All of lore.kernel.org
 help / color / mirror / Atom feed
From: Suren Baghdasaryan <surenb@google.com>
To: akpm@linux-foundation.org
Cc: mhocko@kernel.org, mhocko@suse.com, rientjes@google.com,
	willy@infradead.org, hannes@cmpxchg.org, guro@fb.com,
	riel@surriel.com, minchan@kernel.org, kirill@shutemov.name,
	aarcange@redhat.com, christian@brauner.io, hch@infradead.org,
	oleg@redhat.com, david@redhat.com, jannh@google.com,
	shakeelb@google.com, luto@kernel.org,
	christian.brauner@ubuntu.com, fweimer@redhat.com,
	jengelh@inai.de, timmurray@google.com, linux-mm@kvack.org,
	linux-kernel@vger.kernel.org, kernel-team@android.com,
	surenb@google.com
Subject: [PATCH v4 1/3] mm: protect free_pgtables with mmap_lock write lock in exit_mmap
Date: Wed,  8 Dec 2021 13:22:09 -0800	[thread overview]
Message-ID: <20211208212211.2860249-1-surenb@google.com> (raw)

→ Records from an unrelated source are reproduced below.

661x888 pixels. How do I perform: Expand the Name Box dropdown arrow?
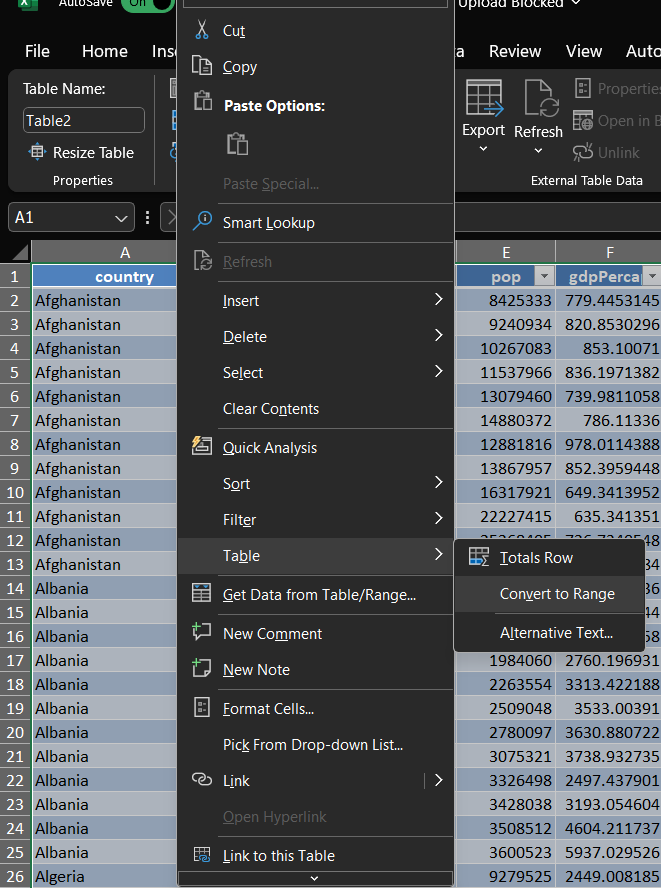tap(122, 218)
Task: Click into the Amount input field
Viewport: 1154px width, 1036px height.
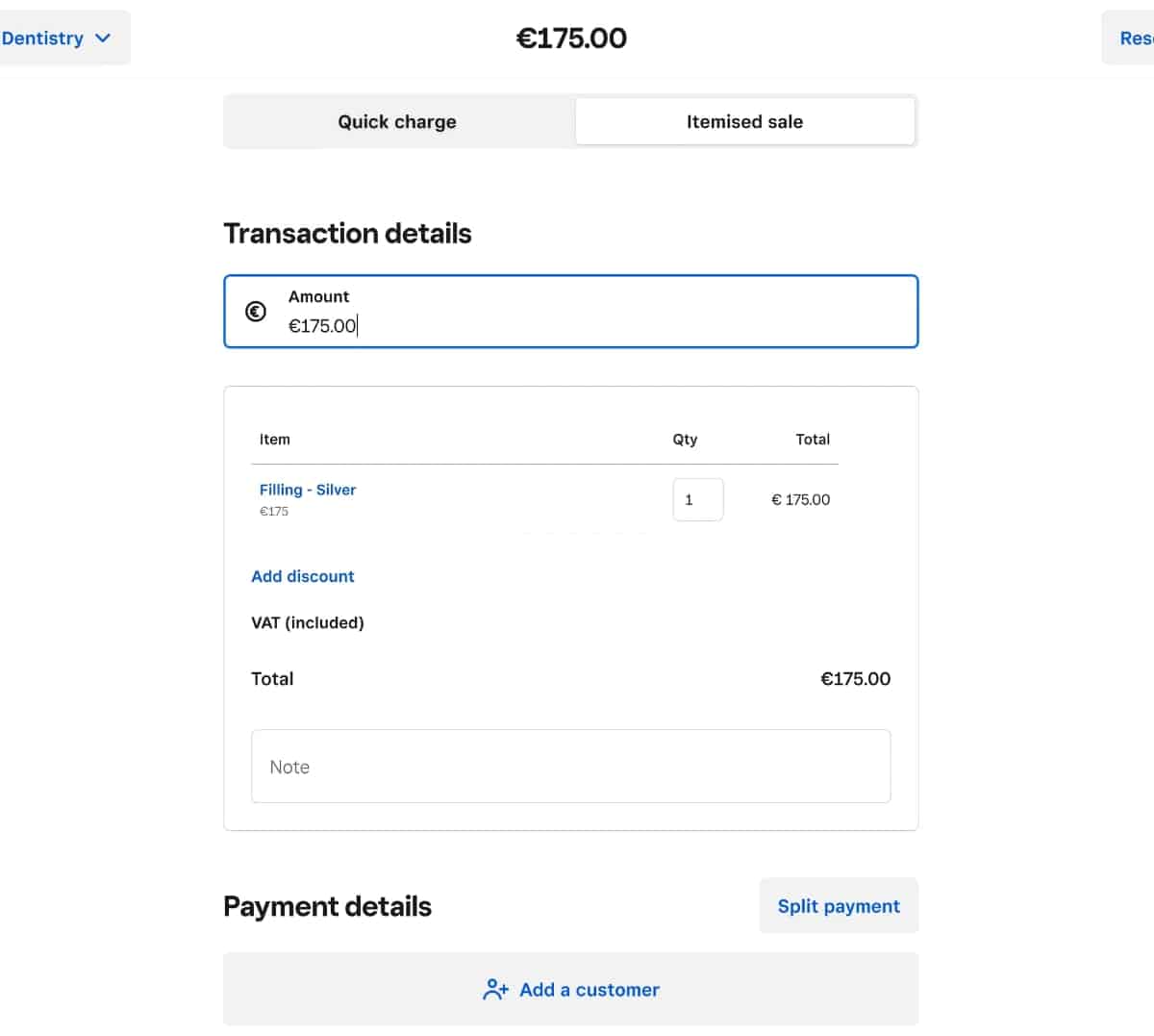Action: (571, 312)
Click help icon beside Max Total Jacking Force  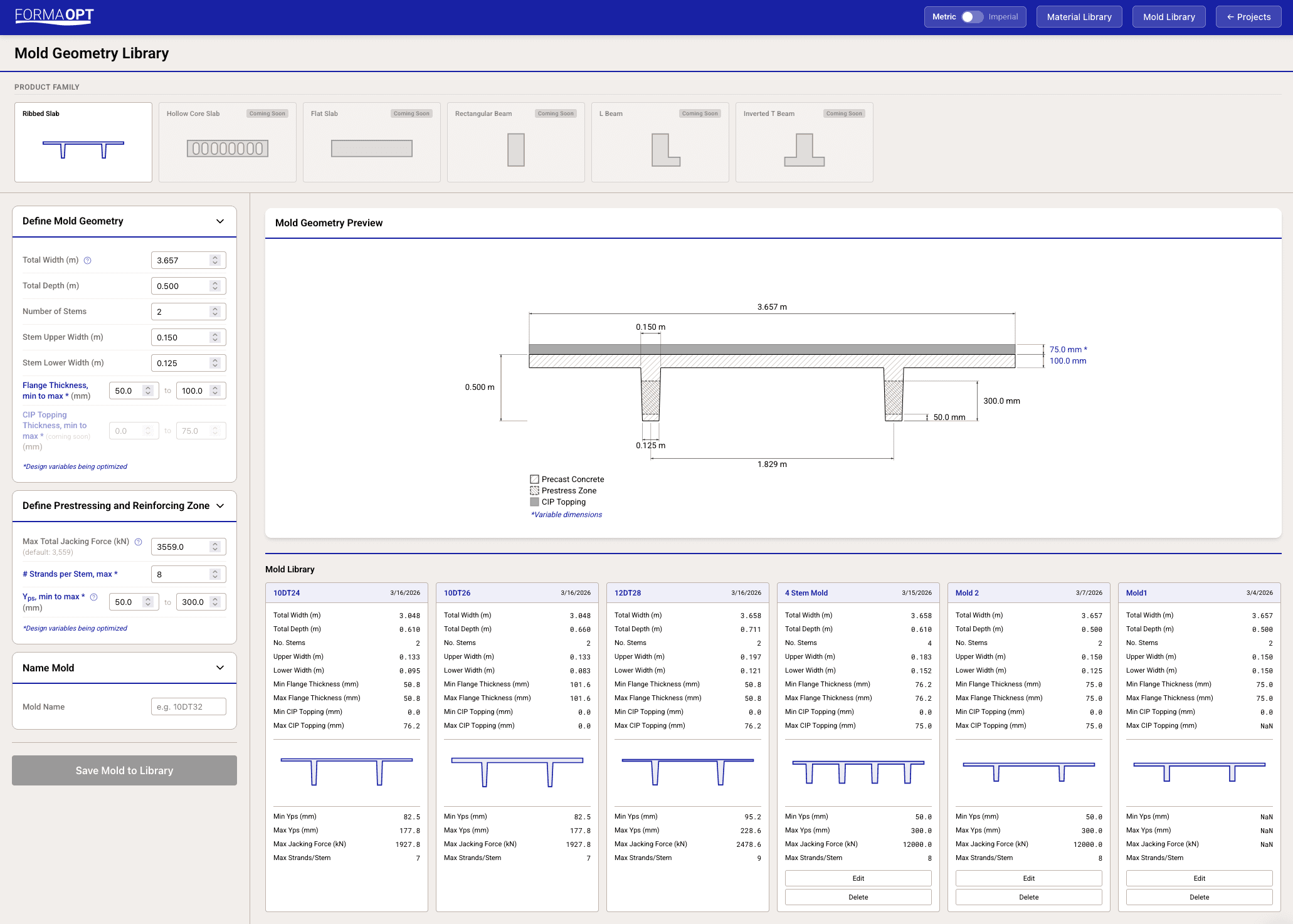coord(139,542)

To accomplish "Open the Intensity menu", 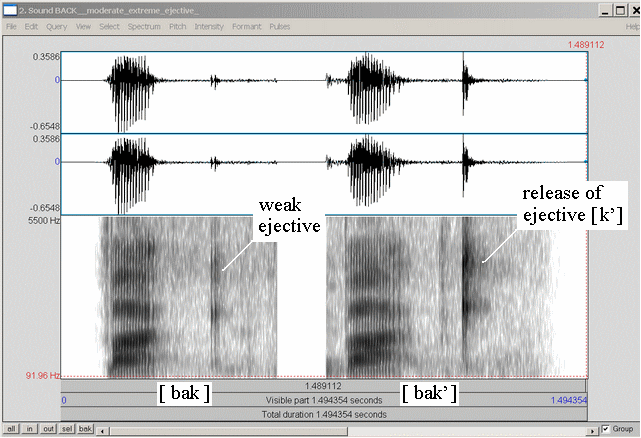I will coord(209,26).
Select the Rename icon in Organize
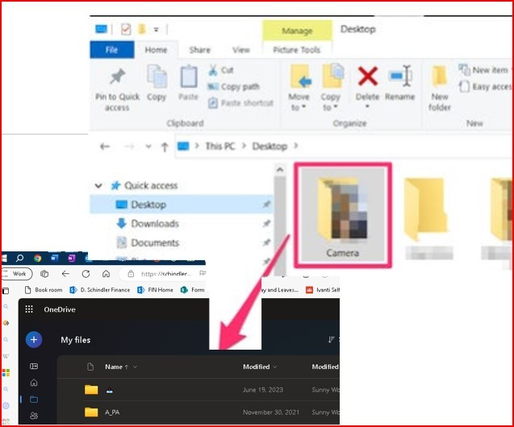514x427 pixels. tap(400, 76)
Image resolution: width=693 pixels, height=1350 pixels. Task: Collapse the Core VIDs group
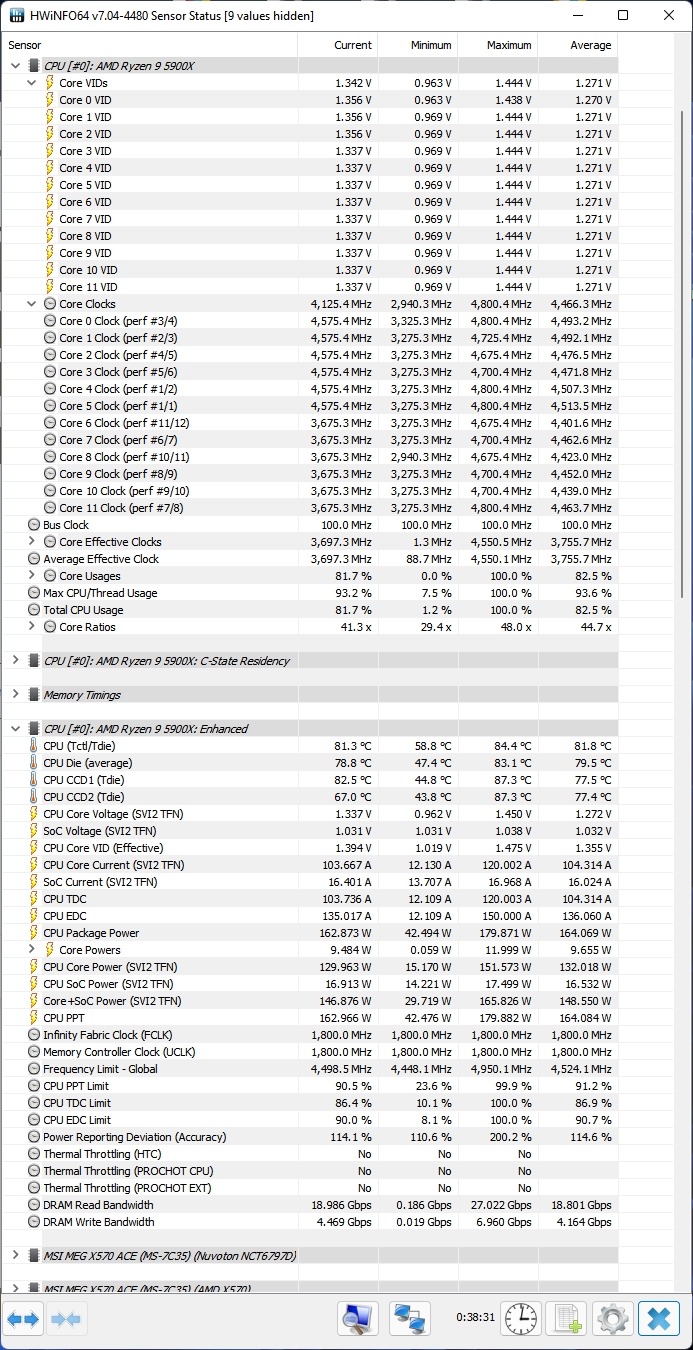tap(32, 83)
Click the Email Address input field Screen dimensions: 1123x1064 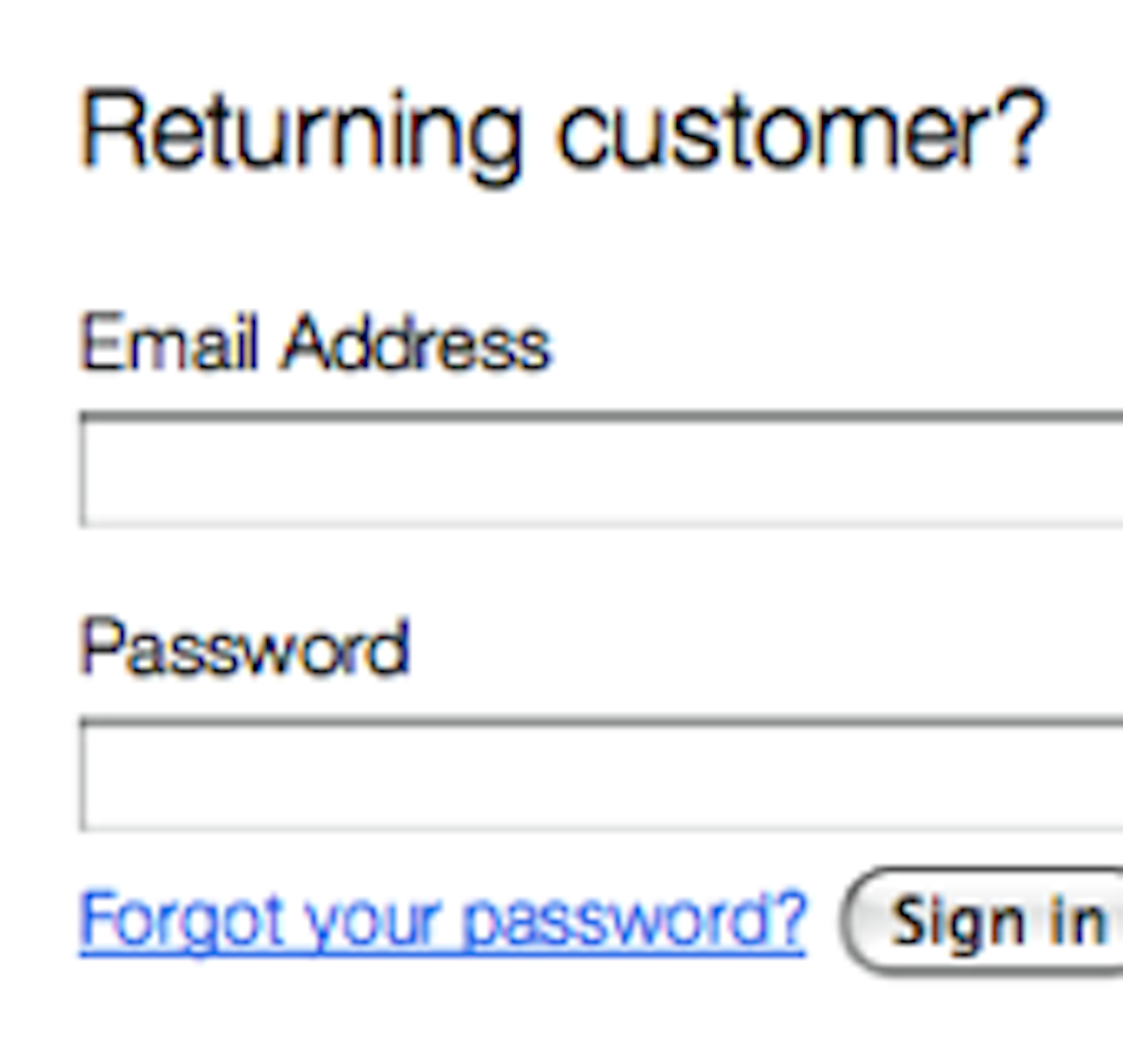tap(601, 470)
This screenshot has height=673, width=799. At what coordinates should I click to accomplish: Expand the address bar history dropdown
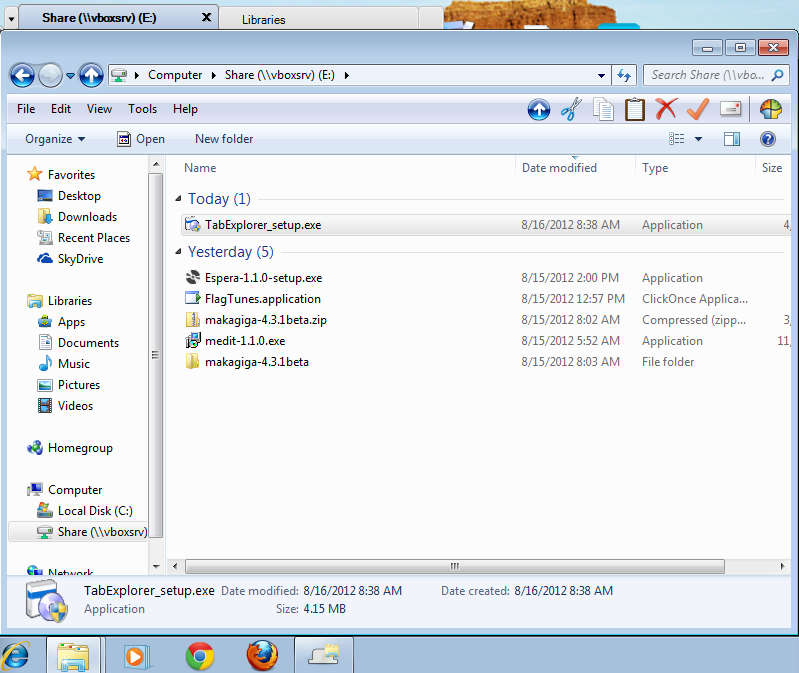pos(600,75)
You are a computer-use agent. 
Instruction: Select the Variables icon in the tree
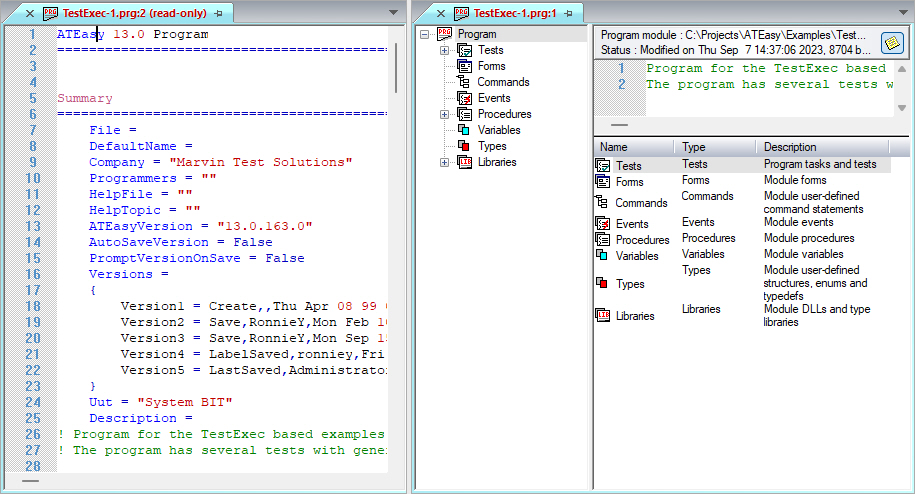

oom-reaper and process_mrelease system call should protect against
races with exit_mmap which can destroy page tables while they
walk the VMA tree. oom-reaper protects from that race by setting
MMF_OOM_VICTIM and by relying on exit_mmap to set MMF_OOM_SKIP
before taking and releasing mmap_write_lock. process_mrelease has
to elevate mm->mm_users to prevent such race. Both oom-reaper and
process_mrelease hold mmap_read_lock when walking the VMA tree.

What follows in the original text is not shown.